## DIRECTIONS FOR THIS TASK
Only these lines of the data below are wanted: the one with "Given: Bookmark page with the star icon", the one with "Task: Click delete layer trash icon", and any lines between them, each repeated exactly.

## Collected data entries
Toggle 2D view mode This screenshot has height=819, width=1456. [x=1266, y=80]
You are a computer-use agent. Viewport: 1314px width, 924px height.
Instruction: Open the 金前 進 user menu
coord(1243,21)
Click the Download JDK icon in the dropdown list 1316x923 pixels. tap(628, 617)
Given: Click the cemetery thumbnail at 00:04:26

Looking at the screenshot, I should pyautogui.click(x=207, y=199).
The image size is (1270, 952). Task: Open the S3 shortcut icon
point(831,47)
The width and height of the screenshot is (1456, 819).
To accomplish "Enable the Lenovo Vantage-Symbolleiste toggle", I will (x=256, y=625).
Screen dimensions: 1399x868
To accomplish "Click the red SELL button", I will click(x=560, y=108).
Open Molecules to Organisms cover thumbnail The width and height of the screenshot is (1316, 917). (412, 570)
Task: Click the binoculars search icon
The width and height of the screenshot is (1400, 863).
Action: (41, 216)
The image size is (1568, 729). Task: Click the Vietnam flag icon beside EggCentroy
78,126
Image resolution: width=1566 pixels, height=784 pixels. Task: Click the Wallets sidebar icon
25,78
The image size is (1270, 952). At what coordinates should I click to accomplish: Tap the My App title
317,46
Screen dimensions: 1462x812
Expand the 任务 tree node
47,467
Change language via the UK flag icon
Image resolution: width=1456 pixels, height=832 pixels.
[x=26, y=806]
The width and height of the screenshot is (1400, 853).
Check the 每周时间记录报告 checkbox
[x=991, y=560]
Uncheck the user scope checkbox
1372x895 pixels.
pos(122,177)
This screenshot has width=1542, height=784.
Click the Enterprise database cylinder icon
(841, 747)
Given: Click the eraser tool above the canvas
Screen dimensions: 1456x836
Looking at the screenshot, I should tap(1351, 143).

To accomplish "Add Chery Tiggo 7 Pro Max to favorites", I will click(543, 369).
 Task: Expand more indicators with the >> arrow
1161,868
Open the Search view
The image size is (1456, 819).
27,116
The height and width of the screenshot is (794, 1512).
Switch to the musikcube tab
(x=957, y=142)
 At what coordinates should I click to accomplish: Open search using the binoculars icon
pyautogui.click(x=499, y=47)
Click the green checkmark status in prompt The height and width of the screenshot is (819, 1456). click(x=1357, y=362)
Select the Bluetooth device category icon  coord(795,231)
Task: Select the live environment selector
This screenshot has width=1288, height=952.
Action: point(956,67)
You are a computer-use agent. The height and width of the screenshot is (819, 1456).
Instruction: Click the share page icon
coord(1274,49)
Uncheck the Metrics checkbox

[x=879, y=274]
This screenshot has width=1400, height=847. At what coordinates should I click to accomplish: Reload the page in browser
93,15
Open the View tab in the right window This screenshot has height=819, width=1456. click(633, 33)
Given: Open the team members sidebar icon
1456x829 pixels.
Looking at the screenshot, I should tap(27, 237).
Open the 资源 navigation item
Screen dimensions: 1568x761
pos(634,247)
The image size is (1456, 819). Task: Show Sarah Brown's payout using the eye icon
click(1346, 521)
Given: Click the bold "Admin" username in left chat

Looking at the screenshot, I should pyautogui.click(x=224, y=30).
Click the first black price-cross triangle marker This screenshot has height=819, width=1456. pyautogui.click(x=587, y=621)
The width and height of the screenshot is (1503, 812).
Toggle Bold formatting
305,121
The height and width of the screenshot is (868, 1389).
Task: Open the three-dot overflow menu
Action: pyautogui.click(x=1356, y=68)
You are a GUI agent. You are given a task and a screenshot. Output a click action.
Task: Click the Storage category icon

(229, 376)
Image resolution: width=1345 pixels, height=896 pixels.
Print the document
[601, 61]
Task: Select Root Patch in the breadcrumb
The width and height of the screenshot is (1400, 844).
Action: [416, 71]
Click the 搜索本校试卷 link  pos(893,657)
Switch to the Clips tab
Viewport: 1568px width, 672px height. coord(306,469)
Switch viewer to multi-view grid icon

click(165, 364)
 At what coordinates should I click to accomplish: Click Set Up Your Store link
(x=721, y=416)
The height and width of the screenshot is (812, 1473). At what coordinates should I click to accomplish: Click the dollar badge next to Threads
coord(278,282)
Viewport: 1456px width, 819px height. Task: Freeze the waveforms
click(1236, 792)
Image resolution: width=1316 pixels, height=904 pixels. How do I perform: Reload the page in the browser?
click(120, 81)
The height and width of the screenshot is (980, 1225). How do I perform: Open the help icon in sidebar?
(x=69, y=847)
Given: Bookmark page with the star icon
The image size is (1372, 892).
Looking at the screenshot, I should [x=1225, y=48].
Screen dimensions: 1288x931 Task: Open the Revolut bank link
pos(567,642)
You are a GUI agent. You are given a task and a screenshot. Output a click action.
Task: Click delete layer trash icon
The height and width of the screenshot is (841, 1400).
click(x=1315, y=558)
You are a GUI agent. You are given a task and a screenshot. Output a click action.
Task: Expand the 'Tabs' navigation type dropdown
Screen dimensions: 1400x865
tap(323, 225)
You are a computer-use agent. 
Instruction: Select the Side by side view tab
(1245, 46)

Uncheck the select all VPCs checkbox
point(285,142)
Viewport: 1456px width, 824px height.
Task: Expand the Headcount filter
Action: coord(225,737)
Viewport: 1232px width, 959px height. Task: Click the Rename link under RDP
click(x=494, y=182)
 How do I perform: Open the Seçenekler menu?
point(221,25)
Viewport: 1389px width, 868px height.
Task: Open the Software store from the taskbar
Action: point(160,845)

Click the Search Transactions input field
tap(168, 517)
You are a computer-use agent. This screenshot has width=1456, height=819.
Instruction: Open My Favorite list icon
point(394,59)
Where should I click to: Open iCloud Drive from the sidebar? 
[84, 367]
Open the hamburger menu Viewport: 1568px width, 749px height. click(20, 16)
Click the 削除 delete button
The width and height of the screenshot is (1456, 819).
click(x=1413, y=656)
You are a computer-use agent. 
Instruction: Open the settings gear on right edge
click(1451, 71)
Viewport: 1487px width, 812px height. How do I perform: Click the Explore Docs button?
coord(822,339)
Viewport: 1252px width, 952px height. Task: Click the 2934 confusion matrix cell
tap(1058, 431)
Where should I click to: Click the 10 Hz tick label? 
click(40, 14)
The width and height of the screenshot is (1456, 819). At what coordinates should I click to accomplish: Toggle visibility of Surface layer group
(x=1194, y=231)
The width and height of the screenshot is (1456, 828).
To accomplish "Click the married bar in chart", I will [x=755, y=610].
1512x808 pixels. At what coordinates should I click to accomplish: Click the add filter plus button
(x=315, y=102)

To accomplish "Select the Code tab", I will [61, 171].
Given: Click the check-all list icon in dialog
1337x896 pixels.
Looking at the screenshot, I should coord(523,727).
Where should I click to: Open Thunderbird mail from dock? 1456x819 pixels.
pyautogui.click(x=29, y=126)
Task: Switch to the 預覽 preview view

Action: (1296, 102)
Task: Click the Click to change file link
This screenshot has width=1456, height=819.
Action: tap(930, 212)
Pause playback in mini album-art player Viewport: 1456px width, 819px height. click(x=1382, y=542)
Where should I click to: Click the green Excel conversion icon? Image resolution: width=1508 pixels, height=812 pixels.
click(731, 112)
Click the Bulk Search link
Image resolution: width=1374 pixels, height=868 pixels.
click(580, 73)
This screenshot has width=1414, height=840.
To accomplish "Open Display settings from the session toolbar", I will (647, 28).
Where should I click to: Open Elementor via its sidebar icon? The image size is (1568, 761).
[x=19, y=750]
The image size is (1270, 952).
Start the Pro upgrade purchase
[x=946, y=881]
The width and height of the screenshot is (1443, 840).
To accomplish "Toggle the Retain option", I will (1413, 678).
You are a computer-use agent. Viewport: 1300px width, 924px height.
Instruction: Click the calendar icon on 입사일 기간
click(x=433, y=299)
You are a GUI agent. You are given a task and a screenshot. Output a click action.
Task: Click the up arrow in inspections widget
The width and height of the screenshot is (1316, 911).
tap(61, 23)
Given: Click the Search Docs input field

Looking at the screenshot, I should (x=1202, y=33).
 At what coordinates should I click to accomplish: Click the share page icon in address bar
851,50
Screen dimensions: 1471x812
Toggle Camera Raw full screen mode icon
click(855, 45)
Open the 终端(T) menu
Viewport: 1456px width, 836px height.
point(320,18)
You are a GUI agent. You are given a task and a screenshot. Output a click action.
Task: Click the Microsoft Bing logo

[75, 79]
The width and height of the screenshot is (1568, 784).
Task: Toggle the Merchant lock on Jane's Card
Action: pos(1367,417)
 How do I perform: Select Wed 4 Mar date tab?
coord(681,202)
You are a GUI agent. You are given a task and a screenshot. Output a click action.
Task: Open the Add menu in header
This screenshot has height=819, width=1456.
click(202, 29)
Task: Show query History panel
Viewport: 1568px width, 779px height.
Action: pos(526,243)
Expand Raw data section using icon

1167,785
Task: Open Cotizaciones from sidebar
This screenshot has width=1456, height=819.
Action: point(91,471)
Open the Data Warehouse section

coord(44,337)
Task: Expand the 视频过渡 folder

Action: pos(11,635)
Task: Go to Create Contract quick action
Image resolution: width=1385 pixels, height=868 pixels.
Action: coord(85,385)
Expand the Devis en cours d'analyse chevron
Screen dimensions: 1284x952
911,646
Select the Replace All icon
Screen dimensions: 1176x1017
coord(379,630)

## ANSWER SPACE
Given: Bookmark page with the star icon
The image size is (1372, 892).
Looking at the screenshot, I should [x=1225, y=48].
Screen dimensions: 1288x931 Task: Open the Revolut bank link
pos(567,642)
You are a GUI agent. You are given a task and a screenshot. Output a click action.
Task: Click delete layer trash icon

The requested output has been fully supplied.